Marcia Miller, his Maryland Historical Trust colleague, captured Orlando’s spirit so well as she accepted the award on his behalf, so I will quote from her tribute:
…His contributions to this field have redefined how we, as a profession, look at buildings. Not content to simply maintain the status quo, he has elevated the standards of our field, continuously working towards bettering our understanding of buildings, refining our documentation standards and rethinking the types of questions we should ask about the built environment.
Perhaps his greatest legacy, however, is as a teacher and mentor… He gives freely and profusely to anyone who is passionate about buildings, and he is especially dedicated to those who desire to become field surveyors. How many people in our field have learned the basics about nail chronologies, framing techniques, and hardware while spending a hot day in a tobacco barn or cold, snowy day in an abandoned eighteenth century house with him? Benefiting in a special way are his students who took his legendary course, “Field Methods for Architectural History,” at the George Washington University.
But these examples do not do justice in any way to Orlando’s expansive generosity with the fruits of his intellect and his labor. No matter how elementary or complex the question might be, nor how many times he has answered it before, he always answers with thoughtfulness, unselfishness and modesty.
Orlando’s work in the Chesapeake region included so many historic structure investigations, restorations, and reconstructions. Some of the most notable among the numerous historic sites he analyzed in Maryland, Virginia, and South Carolina were the Octagon, a William Thornton-designed home in downtown Washington owned by the American Architectural Foundation; Thomas Jefferson’s Poplar Forest; James Madison’s Montpelier; and the Aiken-Rhett House in Charleston.
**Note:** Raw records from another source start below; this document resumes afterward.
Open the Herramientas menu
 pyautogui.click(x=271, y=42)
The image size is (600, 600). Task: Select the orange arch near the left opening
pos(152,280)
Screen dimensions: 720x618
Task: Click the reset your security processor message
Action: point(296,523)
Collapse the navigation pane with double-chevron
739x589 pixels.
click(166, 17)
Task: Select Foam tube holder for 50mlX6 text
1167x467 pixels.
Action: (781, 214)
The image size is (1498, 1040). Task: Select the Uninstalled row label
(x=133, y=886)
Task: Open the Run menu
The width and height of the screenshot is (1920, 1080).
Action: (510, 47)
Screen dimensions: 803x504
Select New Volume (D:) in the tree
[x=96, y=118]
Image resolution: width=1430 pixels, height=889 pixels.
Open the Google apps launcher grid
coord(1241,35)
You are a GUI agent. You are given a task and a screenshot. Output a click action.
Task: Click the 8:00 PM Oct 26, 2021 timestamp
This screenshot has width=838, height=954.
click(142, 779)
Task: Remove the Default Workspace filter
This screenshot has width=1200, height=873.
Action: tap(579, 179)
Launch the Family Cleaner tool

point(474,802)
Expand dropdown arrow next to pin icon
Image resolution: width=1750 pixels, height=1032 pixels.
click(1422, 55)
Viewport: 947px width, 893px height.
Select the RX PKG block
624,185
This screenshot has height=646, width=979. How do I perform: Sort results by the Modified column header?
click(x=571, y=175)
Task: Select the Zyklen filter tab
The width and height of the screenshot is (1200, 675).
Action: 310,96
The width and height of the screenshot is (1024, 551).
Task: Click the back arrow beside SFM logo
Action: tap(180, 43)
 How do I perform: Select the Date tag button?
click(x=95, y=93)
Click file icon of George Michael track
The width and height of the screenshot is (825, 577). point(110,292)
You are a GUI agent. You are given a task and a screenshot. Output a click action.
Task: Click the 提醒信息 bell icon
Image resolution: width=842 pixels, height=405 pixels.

His work in South Carolina earned him the Frances R. Edmunds Award from the Historic Charleston Foundation.
In Maryland, his work is legendary, and his public service followed that of family members before him. The Ridout family’s roots in Maryland go back to the 17th century and include two royal governors, members of the Maryland Legislature, and the state’s first historic preservation officer. In 30 years working for the state, Orlando helped compile a catalog of Maryland’s historic resources, the Maryland Inventory of Historic Properties, which establishes the basis for all preservation activity in the state and is a model for other states. With his father, Orlando was awarded the Calvert Prize, the Maryland Historical Trust’s highest award for historic preservation.
As prodigious and inspiring as his personal gifts were, Orlando was a prolific writer. With Marcia Miller as editor, he contributed to
Architecture in Annapolis: A Field Guide. His other writings include a book,
Building the Octagon, which received VAF’s Abbott Lowell Cummings Award in 1990;
Architecture and Change in the Chesapeake: A Field Tour on the Eastern and Western Shores, written with Michael O. Bourne, Paul Toart, and Donna Ware; and a chapter in
The Chesapeake House, a newly released comprehensive study of early buildings, landscapes, and social history edited by Cary Carson and Carl Lounsbury. His additional studies,papers, and articles likewise provide a rich resource for future generations.
He leaves us the rich legacy of these works and his scholarship, but in himself, more than anything, Orlando was a gift to us all. I will miss him greatly.